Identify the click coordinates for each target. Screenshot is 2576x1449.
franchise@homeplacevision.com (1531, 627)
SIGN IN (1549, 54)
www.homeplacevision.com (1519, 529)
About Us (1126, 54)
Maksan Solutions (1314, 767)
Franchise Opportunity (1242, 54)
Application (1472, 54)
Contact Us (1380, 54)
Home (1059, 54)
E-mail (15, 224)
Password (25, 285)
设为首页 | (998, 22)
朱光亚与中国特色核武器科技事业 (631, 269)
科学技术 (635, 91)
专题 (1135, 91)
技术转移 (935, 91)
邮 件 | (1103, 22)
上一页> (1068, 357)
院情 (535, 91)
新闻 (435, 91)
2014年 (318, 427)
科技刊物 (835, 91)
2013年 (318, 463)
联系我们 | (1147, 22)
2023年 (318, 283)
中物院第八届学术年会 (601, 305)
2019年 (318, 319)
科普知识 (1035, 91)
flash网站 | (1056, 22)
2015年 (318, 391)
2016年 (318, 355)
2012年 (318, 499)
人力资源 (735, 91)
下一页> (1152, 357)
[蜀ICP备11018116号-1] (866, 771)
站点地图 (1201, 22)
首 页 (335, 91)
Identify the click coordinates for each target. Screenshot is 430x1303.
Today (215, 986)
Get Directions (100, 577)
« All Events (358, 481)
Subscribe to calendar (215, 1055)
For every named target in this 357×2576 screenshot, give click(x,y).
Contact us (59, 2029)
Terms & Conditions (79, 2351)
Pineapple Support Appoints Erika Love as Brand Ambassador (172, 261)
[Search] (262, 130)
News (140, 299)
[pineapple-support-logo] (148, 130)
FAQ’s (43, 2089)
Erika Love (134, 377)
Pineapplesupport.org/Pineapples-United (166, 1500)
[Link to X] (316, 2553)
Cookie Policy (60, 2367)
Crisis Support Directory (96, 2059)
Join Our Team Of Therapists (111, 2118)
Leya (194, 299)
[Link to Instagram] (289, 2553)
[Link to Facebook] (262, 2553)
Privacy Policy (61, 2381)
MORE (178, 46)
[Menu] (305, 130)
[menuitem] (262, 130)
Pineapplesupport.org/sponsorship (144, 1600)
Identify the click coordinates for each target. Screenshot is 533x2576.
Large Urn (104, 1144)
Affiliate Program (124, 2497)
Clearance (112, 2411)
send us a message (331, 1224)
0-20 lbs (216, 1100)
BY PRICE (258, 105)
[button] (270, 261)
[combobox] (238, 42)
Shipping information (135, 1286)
┄┄┄┄┄┄┄┄┄┄
DESCRIPTION OF THE TASK:
Search the data above for lines holding "Love" and copy each of them.

WORKED SOLUTION:
Pineapple Support Appoints Erika Love as Brand Ambassador (172, 261)
Erika Love (134, 377)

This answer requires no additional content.